=== PROVIDED DATA ===

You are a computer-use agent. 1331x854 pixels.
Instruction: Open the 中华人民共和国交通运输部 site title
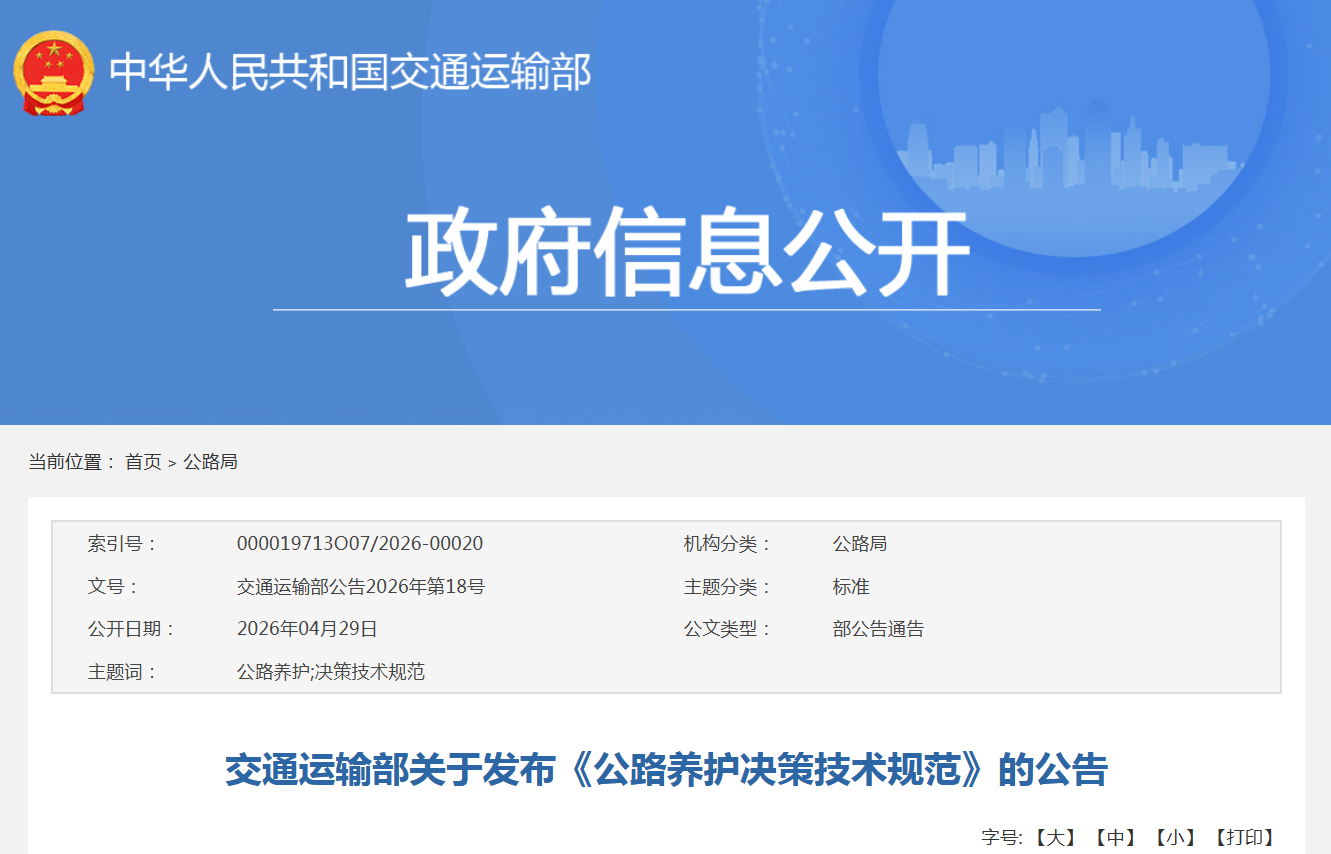pos(350,72)
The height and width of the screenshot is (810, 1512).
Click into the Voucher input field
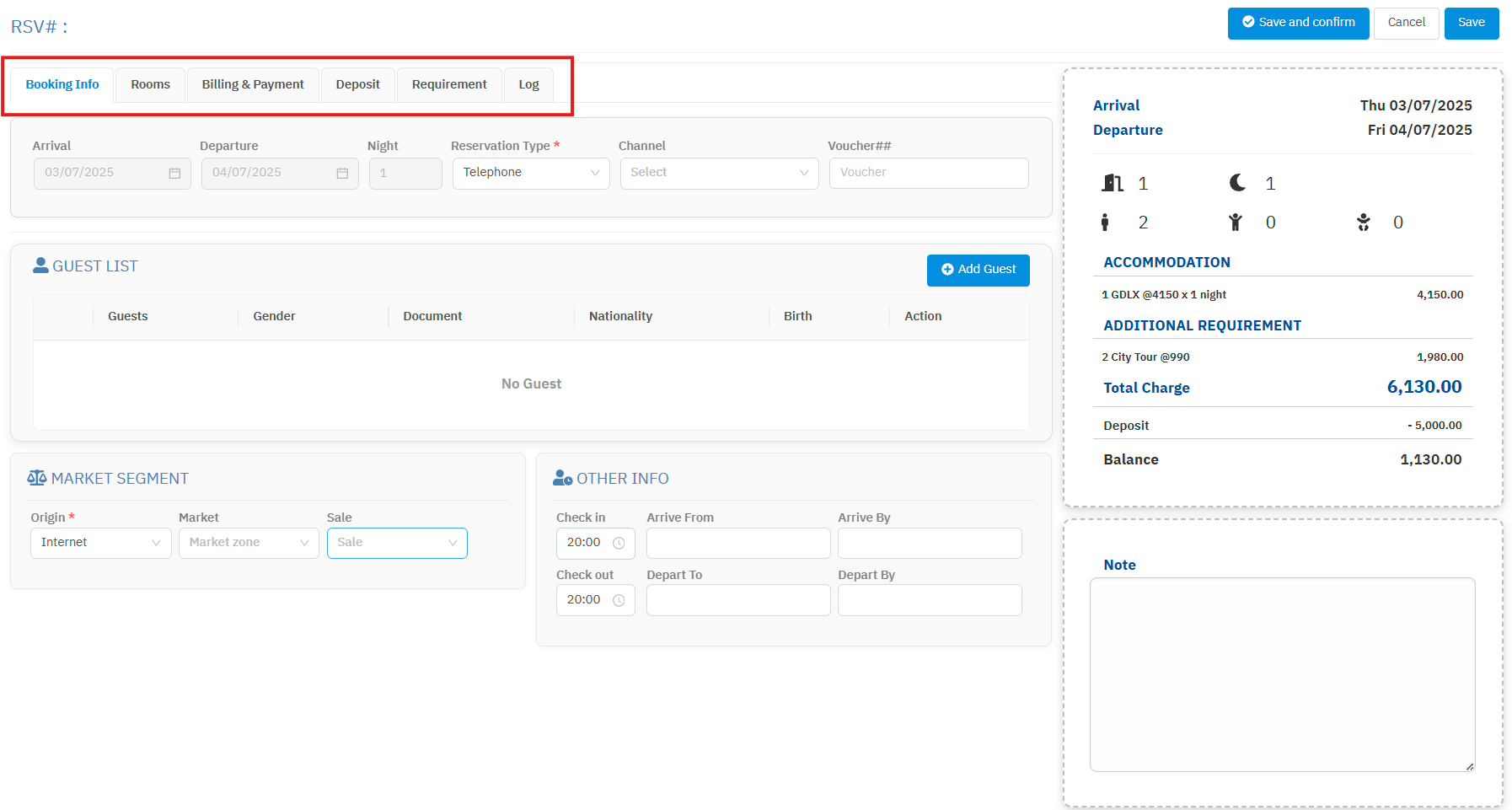pos(928,173)
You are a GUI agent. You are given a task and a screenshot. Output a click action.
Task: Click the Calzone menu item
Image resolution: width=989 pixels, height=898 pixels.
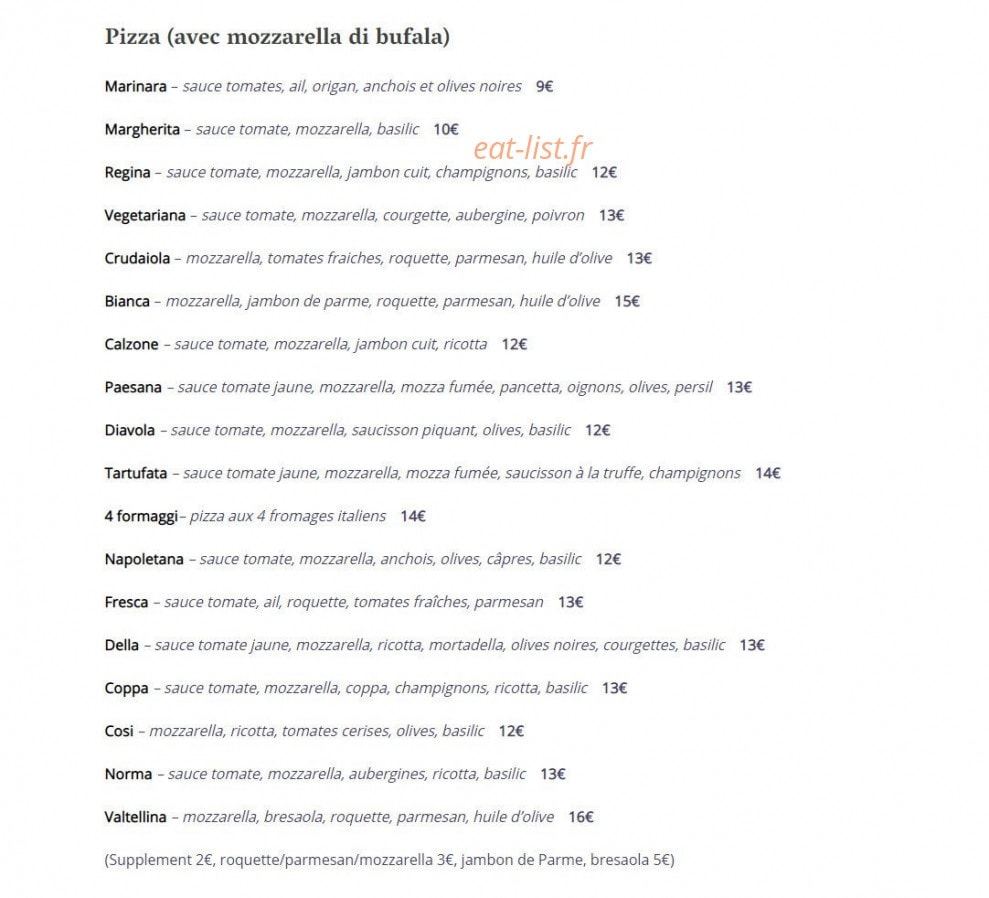315,344
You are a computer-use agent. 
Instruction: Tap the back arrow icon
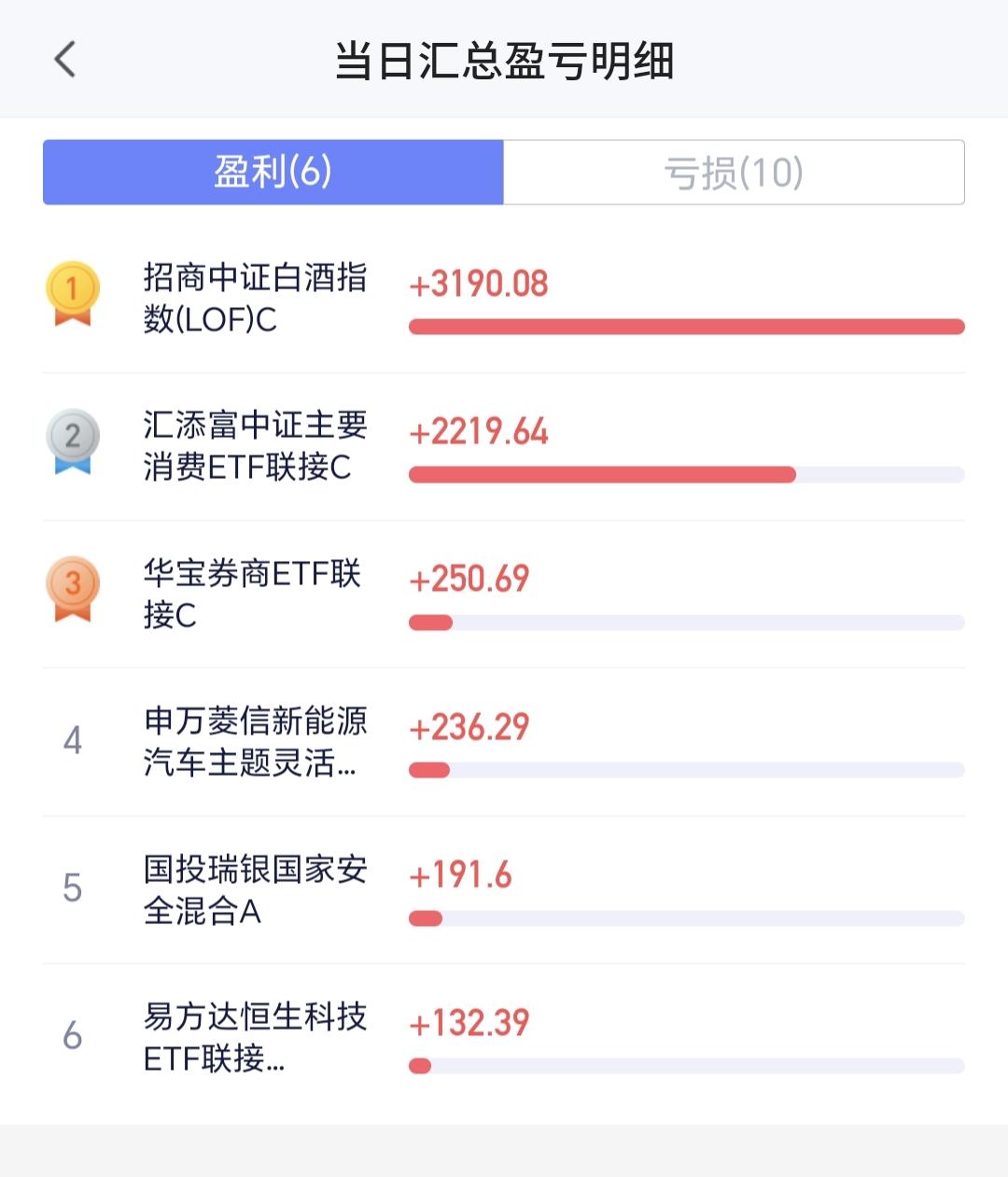click(64, 60)
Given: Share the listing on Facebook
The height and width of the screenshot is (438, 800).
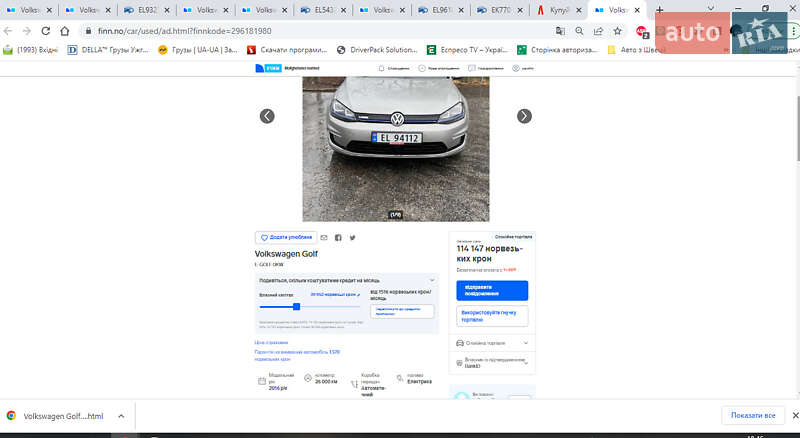Looking at the screenshot, I should click(338, 238).
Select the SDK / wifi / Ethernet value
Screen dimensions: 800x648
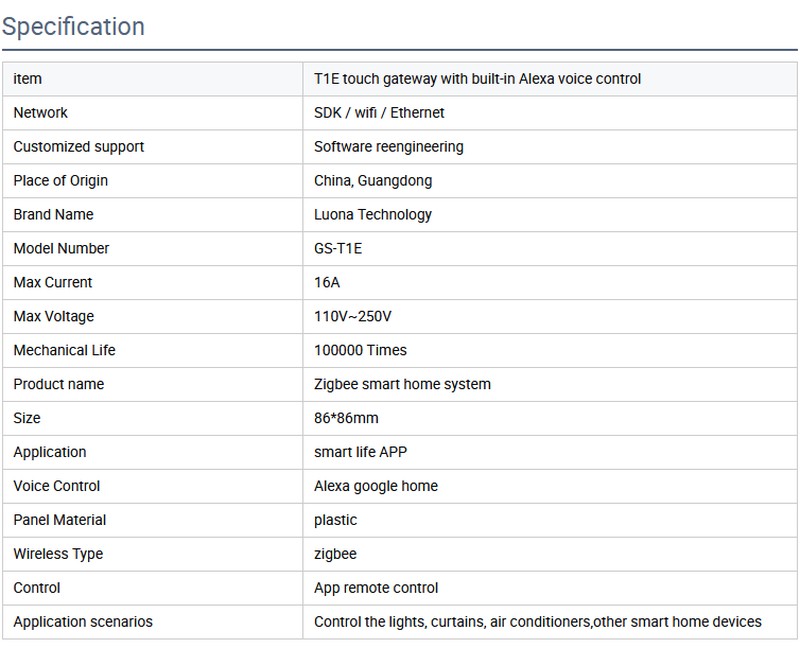point(379,113)
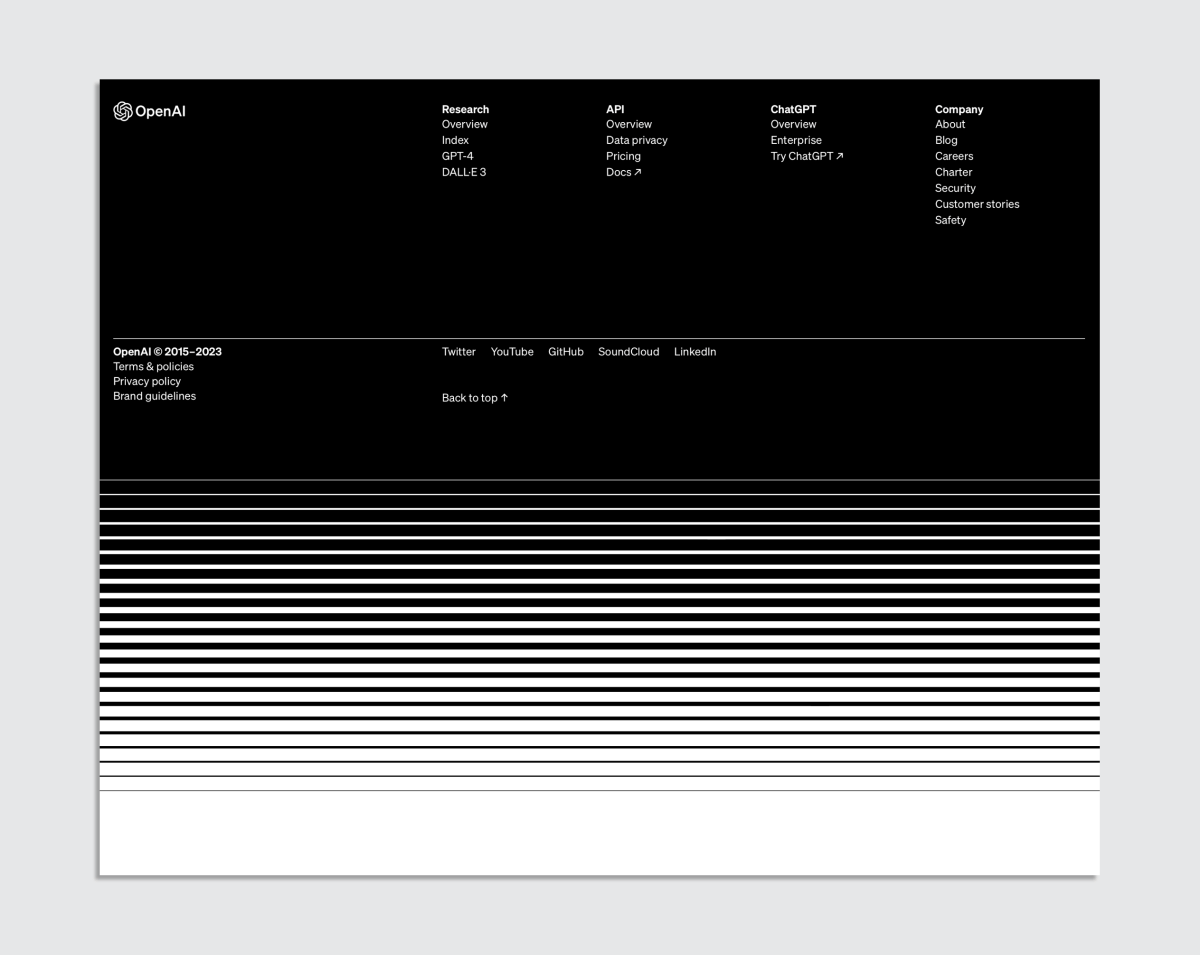Open the Customer stories link

point(976,205)
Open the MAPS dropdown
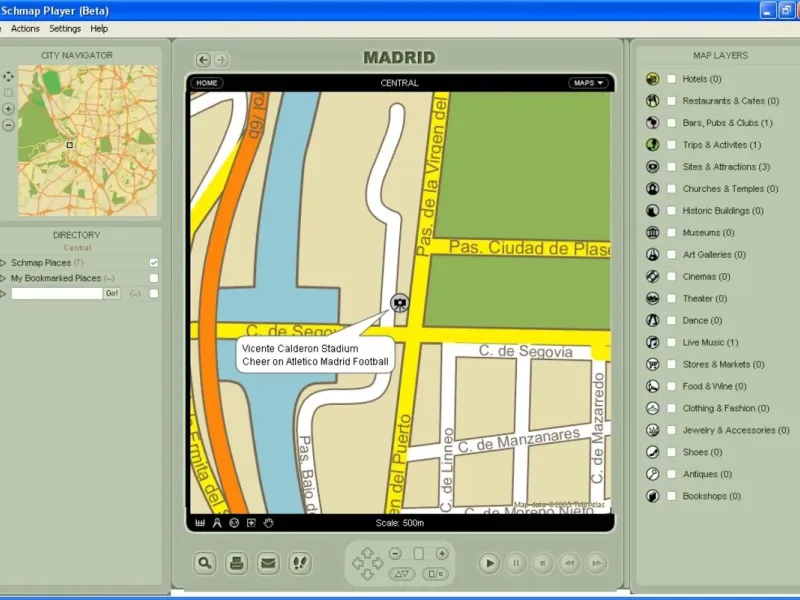 (588, 83)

===

### TASK INSTRUCTIONS
Copy the data precisely. Skip every picture.

### SOLUTION BELOW
You are a computer-use agent. 1331x854 pixels.
Instruction: Open the 中华人民共和国交通运输部 site title
pos(350,72)
The height and width of the screenshot is (810, 1512).
Click into the Voucher input field
pos(928,173)
You are a GUI agent. You are given a task and a screenshot. Output a click action.
Task: Click the Calzone menu item
Image resolution: width=989 pixels, height=898 pixels.
315,344
You are a computer-use agent. 
Instruction: Tap the back arrow icon
click(64, 60)
Given: Share the listing on Facebook
The height and width of the screenshot is (438, 800).
Looking at the screenshot, I should click(338, 238).
Select the SDK / wifi / Ethernet value
Screen dimensions: 800x648
point(379,113)
Open the Customer stories link

point(976,205)
Open the MAPS dropdown
 (588, 83)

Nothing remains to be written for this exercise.